Jan 25, 2013 No Comments ›› Spit Stixx
Excerpted from The Hill: Rep. Mo Brooks (R-Ala.) this week proposed a balanced-budget amendment to the Constitution that would make the president’s failure to enforce that amendment an impeachable offense.
His Protecting America’s Solvency Act, H.R. 371, would let the debt ceiling rise by $1 trillion after congressional passage of the balanced-budget amendment. The ceiling could rise another $1 trillion after states ratify it.
The bill says the amendment must require federal spending not to exceed the revenue it collects, a goal it must meet after five years. But it does allow Congress to suspend this limit with a four-fifths majority vote, or by a simple majority during wartime.
If a budget deficit occurred for any other reason, the president would have to take “such steps as are necessary” to avoid it.
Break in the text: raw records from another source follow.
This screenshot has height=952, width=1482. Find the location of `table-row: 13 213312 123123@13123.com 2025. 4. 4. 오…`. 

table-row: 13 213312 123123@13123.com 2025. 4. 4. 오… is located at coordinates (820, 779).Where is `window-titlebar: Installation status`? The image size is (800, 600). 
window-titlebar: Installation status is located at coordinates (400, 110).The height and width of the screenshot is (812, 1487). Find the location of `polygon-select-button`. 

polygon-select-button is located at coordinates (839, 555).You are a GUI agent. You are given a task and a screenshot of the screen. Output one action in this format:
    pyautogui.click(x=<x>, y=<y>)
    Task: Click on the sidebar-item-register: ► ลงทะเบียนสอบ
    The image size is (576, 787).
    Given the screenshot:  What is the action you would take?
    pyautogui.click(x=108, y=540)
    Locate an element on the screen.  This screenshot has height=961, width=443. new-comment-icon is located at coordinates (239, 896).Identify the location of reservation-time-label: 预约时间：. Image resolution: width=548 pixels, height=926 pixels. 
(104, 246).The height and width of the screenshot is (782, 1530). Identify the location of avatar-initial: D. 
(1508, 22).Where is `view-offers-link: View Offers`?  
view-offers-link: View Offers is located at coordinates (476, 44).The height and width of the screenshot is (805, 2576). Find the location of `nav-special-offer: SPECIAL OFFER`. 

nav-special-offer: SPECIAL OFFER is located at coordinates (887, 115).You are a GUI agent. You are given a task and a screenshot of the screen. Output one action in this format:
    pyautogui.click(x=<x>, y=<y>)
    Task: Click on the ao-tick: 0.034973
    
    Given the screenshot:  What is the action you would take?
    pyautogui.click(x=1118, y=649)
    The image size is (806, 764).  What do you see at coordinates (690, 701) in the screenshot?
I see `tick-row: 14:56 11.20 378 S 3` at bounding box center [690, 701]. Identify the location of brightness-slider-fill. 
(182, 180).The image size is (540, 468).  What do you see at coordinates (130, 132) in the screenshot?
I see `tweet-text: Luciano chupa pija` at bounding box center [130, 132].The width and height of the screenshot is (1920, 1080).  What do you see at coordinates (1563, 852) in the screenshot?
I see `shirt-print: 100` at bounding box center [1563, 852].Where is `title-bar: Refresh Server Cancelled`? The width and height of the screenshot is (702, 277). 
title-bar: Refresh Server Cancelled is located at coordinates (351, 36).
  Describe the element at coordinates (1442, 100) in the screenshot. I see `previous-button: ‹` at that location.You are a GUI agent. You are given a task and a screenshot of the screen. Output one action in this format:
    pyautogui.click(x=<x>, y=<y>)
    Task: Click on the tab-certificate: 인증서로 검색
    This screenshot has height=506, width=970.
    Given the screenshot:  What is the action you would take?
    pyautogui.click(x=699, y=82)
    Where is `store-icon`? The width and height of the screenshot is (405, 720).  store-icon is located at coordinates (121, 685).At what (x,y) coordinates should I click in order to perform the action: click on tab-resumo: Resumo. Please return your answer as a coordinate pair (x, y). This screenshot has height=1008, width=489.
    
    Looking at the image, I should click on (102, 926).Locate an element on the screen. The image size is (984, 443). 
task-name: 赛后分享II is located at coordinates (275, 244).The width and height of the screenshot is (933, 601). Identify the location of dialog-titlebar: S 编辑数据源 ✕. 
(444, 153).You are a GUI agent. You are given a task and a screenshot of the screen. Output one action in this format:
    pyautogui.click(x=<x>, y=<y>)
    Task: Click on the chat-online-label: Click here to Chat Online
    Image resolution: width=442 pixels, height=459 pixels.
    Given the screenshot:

Failure would leave him open to impeachment.
“The President may not order any increase in taxes or other revenue measures to enforce the Amendment,” the bill reads. “A President’s failure to prevent a prohibited fiscal year deficit is an impeachable offense.”
In an interview with The Hill, Brooks said he believes putting that kind of pressure on the president is needed to ensure the government avoids a deficit.
“Most states have a balanced-budget requirement,” he said. “In all states, it’s incumbent on the governor to ensure that spending equals revenue during the fiscal year.
“I have learned from experience that unless there is penalty … there is a significant risk that the executive, or for that matter the Senate or the House, won’t do it.”
Brooks said that because the bill would require a balanced budget to be passed in most years, any budget deficit that evolves over the fiscal year would likely be due to revenue shortfalls. Those shortfalls would likely be small and easily managed by the executive branch, he said.
Brooks said the issue of how to control the debt and deficit will only become more critical over time, especially given that each increase in the debt ceiling also adds to the government’s annual interest payments.
“Every time Washington increases the debt ceiling, more and more current revenue is devoted to debt service, rather than appropriate federal government functions,” he said. “So the situation just keeps getting worse and worse.”
Passage of the No Budget, No Pay Act effectively raises the debt ceiling by another $300 billion to $400 billion, which will tack on billions more per year in interest payments.
“That’s another six to eight billion dollars no longer available to provide needed services to the American people,” he said.